DSB and DML acknowledge the support from the John D. and Catherine T. MacArthur Foundation, the Alfred P. Sloan Foundation, the ISI Foundation, the Paul Allen Foundation, the Army Research Laboratory (W911NF-10-2-0022); the Army Research Office (Bassett-W911NF-14-1-0679, Grafton-W911NF-16-1-0474, DCIST-W911NF-17-2-0181); the Office of Naval Research, the National Institute of Mental Health (2-R01-DC-009209-11, R01-MH112847, R01-MH107235, R21-M MH-106799); the National Institute of Child Health and Human Development (1R01HD086888-01); the National Institute of Neurological Disorders and Stroke (R01 NS099348); and the National Science Foundation (BCS-1441502, BCS-1430087, NSF PHY-1554488, and BCS-1631550).
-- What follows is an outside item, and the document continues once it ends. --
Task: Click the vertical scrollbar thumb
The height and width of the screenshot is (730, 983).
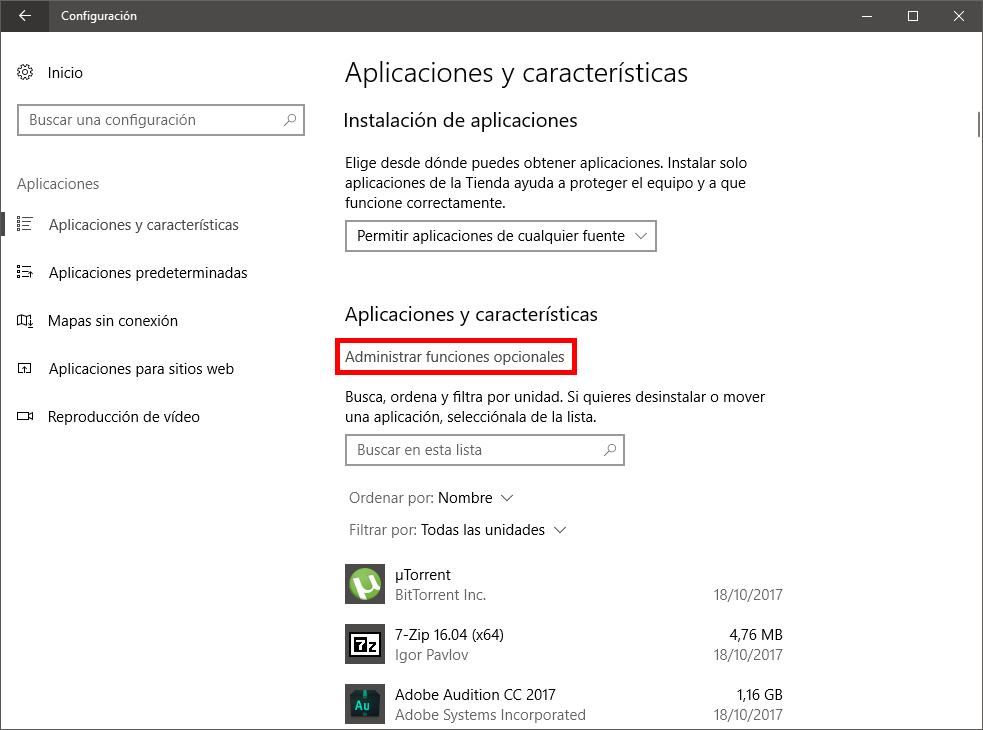Action: (977, 123)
This study was also supported by grants R01 DA025078, R01 DA033681, and K24 DA045244 from the National Institute on Drug Abuse and grants R01 CA165001 and P50 CA143187 from the National Cancer Institute. The content is solely the responsibility of the authors and does not necessarily represent the official views of any of the funding agencies.

Supplementary Material

nty250_suppl_Supplementary_Material

Declaration of Interests

BH and RS report receiving varenicline (Chantix) and placebo free of charge from Pfizer for use in ongoing National Institutes of Health–supported clinical trials. RS reports having provided consultation to Pfizer and GlaxoSmithKline. BH reports having provided consultation for Pfizer. The authors had full access to all of the data in the study and take responsibility for the integrity of the data and the accuracy of the data analysis.